EMILIE KILFOIL '17
A Two-Year Check-In: SUA’s Absence Policy
At the start of the 2015-2016 school year, with the intention of better enforcing absences and incentivizing attendance, SUA introduced a new absence policy. The new policy, made more enforceable by less harsh consequences for absence, includes the risk of not receiving the maximum amount of participation points after missing more than five days of a class.
Up until two years ago, SUA’s absence policy stipulated the possibility of forfeiting credit for a class if more than 5 days of that class were missed within one term. Because of the severe nature of forfeiting credit, however, the school rarely enforced this consequence. “We certainly didn’t do it after [just] five absences, generally,” says Mr. Maliborski.

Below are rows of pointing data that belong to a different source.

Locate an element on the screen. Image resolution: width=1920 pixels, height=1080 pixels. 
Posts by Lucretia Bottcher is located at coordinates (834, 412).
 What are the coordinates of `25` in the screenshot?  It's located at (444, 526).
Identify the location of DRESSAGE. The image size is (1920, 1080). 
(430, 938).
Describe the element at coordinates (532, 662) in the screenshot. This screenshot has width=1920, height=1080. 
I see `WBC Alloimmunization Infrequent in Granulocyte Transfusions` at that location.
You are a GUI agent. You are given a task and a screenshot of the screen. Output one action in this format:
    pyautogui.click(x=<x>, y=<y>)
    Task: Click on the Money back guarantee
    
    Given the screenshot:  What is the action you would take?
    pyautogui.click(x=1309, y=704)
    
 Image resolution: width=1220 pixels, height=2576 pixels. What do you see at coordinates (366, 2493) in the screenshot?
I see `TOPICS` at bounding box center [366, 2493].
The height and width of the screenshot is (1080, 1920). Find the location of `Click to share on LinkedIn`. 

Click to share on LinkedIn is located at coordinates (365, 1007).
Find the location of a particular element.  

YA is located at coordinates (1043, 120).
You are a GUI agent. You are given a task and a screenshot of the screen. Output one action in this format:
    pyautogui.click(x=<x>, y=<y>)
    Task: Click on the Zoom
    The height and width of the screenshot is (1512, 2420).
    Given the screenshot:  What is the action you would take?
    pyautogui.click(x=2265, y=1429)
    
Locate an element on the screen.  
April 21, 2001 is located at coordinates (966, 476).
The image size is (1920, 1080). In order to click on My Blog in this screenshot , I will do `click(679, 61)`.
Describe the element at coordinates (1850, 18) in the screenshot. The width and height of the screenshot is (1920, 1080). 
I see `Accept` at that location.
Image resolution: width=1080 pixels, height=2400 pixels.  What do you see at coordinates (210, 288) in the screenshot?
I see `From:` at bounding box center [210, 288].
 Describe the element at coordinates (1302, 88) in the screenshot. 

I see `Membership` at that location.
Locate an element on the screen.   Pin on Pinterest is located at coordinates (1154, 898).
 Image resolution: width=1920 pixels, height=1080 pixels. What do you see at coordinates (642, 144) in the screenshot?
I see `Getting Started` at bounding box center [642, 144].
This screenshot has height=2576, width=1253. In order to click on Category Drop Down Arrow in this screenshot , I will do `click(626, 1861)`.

On a survey* sent out to the SUA student body, 79.5% of students indicated that they come into school when they feel sick, while 20.5% stay home. Among the reasons cited for staying home was “I don’t feel well and I don’t want to get other people sick. It is to no one’s benefit when someone comes to school sick.” Another student wrote that she would “rather not be sick at school because I’d be miserable and get nothing done.” Within the 79.3% of students who said that they attend school even when sick, most responses referenced some fear of missing work and having to make it up. Anna Orzali ‘17 noted that “it is a lot easier to just [...] go to school than to risk losing participation points, falling behind, and having make-up work.” Lindsey Weber ‘20 says that she comes into school sick because it is “so stressful to miss work.” One anonymous member of the class of 2020 notes that she stays home when sick because “the health of others is more important than getting my school work.”
Out of 201 responses to “Why?” only 9 responses explicitly mentioned participation points as a motivating factor for the decision to come into school sick. Most other responses claimed that a fear of getting behind in class, not understanding a topic, or having an overwhelming amount of makeup work would lead students to attend school sick. Many noted that SUA’s block schedule makes it particularly challenging to miss one day of class because that day accounts for roughly two at a traditional year-long school.
“We’ve only be under the new [policy] for a couple of years so we don’t really have the data to say whether or not this is even any different. It is different in that if you’re absent more than five times there is a consequence,” Mr. Maliborski notes. “I think we’d have to collect our data on that to see if it’s really a deterrent.” Because the policy has only been in place for only a little less than 2 years, there is not a large enough dataset to constitute a meaningful comparison with previous years’ data.
Students, however, already have opinions on the policy’s institution. Abby Asher ‘17 believes that the block schedule makes it challenging to miss school, but she holds an appreciation for SUA’s current absence policy: “Saint Ursula is a challenging school that pushes students to perform their best; I know that next year when I’m in college I will do my best to not miss class when I’m sick because of my time at SUA.”
Mae Rosenthal ‘17 also regards SUA’s absence policy as supportive to students: “I think SUA [...] enforces the 5 absence policy so that students have a motivation to only miss class when it is truly necessary, and not just when they are tired or don’t feel like going to class that day. Five days is more than most people are sick in a term and therefore students can generally make up their own mind as to whether they feel well enough to go to school or not.”
However, even if five days is more than most people typically get sick per term, the boundary itself and the potential punishments for exceeding it can scare students into going to school when they shouldn’t. Marjorie Anderson ‘17 says that the fear of missing work and having to make it up discourage her from staying home and resting. “Students should feel like they are able to stay home and get better and not worry about falling behind.”
SUA’s Parent-Student handbook cites as part of its vision “caring support for each student’s academic, emotional, social, psychological and physical needs” and emphasizes “the importance of balance in [students’] lives as they learn to make prudent choices.” Abby Connaughton ‘17 thinks that, “especially with the theme of nurturer, SUA should support students and work with them when they are out sick so that students may be able to get better and not have to worry about make up work.”
Though Abby Asher ‘17 respects the administration’s absence policy, she is not immune to the fear of missing work. She contends that, before staying home sick, she considers the homework and material that she would miss. “It’s miserable to be in school while sick, but I think that it is better than being sick at home with double the work to do.”
As time passes and more data is collected on student attendance and absence, perhaps a trend across the different policies will be depicted. Until then, we can remind students of the importance of attending class as well as the importance of caring for their physical and mental well-being.
*The survey was answered by 305 students; 23% of those who responded are freshmen, 21.3% are sophomores, 27.9% are juniors, and 27.9% are seniors.